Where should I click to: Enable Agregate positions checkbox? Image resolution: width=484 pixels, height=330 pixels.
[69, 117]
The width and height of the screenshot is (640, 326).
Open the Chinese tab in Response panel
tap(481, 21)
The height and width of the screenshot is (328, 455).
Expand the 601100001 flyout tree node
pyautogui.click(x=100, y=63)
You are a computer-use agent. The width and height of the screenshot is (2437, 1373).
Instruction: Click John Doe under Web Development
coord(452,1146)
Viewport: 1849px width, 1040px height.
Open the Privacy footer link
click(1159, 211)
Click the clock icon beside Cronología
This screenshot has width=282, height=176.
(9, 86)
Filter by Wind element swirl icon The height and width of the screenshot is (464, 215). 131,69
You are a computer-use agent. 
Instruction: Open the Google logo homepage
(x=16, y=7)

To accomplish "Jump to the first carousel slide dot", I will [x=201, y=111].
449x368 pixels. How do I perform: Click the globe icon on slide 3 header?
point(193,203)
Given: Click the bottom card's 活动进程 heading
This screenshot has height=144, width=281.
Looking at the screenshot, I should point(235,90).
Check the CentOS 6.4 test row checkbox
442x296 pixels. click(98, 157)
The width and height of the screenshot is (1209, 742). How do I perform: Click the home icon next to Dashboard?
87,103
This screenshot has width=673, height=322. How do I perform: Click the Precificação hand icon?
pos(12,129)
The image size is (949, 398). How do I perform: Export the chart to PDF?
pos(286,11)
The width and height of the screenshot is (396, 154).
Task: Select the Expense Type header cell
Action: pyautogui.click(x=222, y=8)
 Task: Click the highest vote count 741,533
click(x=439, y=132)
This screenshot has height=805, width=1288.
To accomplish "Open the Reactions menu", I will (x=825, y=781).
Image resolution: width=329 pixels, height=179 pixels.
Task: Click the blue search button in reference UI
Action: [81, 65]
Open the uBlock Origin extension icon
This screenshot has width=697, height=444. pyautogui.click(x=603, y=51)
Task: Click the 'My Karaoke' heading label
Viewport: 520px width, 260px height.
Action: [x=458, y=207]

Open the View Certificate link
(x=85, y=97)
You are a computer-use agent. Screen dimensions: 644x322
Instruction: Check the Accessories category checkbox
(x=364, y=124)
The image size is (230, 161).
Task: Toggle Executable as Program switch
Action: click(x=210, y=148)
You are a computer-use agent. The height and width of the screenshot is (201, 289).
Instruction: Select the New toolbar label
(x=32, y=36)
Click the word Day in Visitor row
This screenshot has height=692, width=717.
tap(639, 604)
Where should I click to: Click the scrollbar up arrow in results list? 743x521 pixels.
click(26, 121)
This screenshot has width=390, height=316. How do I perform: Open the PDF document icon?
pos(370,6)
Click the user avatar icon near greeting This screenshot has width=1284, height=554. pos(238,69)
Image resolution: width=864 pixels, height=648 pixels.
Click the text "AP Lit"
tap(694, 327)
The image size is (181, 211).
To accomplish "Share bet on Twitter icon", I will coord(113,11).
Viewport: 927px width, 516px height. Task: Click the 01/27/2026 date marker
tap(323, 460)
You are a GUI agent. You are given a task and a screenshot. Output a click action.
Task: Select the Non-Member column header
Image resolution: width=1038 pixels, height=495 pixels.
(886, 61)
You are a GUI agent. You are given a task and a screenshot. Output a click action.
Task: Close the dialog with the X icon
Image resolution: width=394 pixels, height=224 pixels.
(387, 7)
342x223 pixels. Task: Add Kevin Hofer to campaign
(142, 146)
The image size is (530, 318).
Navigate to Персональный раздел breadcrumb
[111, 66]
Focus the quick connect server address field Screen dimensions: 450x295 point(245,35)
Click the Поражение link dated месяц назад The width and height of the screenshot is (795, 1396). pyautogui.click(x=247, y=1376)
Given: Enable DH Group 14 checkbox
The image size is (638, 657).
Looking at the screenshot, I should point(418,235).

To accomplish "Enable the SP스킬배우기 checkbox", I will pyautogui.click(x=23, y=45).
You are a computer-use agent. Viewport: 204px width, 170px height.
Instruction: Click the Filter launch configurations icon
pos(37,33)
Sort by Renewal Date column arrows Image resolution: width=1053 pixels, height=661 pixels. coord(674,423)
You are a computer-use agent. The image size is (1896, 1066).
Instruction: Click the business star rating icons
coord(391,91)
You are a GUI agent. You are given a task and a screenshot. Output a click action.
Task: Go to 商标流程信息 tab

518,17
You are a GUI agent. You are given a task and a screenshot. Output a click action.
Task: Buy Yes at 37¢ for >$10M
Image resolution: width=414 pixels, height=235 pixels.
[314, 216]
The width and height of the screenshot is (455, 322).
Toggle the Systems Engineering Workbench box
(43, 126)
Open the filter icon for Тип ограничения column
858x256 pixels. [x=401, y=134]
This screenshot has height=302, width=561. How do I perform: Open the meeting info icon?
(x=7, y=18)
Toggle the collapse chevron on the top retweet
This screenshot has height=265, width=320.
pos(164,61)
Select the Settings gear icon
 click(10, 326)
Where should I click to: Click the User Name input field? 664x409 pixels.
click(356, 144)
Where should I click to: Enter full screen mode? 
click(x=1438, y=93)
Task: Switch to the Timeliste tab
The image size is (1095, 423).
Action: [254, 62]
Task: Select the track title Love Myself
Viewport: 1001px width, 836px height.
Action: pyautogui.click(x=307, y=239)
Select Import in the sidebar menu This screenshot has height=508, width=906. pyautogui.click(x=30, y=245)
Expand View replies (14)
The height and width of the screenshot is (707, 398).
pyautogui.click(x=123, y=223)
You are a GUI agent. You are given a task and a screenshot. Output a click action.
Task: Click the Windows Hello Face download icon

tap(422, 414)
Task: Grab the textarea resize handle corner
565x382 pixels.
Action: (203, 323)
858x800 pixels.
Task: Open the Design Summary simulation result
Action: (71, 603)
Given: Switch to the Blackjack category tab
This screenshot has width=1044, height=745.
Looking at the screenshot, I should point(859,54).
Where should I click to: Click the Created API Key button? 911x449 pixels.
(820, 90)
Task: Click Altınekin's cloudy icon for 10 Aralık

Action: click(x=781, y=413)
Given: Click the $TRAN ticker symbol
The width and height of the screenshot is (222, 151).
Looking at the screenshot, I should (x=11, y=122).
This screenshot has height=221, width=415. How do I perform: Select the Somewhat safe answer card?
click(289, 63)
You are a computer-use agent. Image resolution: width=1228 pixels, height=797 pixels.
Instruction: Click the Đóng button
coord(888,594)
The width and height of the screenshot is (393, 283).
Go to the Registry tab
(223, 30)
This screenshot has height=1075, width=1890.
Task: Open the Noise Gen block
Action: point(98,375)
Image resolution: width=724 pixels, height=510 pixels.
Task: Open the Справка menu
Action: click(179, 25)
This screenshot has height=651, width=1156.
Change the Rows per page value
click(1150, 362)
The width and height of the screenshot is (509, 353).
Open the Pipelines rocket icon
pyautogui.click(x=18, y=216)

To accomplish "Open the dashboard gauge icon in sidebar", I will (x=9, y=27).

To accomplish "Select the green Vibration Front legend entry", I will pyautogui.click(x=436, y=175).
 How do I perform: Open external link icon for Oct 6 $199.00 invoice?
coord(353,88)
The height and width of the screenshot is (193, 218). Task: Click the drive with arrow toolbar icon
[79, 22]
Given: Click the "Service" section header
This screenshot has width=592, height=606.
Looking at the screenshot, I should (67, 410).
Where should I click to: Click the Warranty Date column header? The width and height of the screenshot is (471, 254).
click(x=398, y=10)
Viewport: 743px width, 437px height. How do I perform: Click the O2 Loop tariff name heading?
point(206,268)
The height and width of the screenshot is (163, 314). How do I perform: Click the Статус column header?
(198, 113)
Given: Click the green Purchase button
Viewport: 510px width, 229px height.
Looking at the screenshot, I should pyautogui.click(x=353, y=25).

# What to work on
With the line holding "Click the clock icon beside Cronología" as the first and the line holding "Given: Click the bottom card's 活动进程 heading" as the last, please transcribe exactly the lines of the material above in that range and nothing else.

# Problem solution
Click the clock icon beside Cronología
This screenshot has width=282, height=176.
(9, 86)
Filter by Wind element swirl icon The height and width of the screenshot is (464, 215). 131,69
You are a computer-use agent. 
Instruction: Open the Google logo homepage
(x=16, y=7)

To accomplish "Jump to the first carousel slide dot", I will [x=201, y=111].
449x368 pixels. How do I perform: Click the globe icon on slide 3 header?
point(193,203)
Given: Click the bottom card's 活动进程 heading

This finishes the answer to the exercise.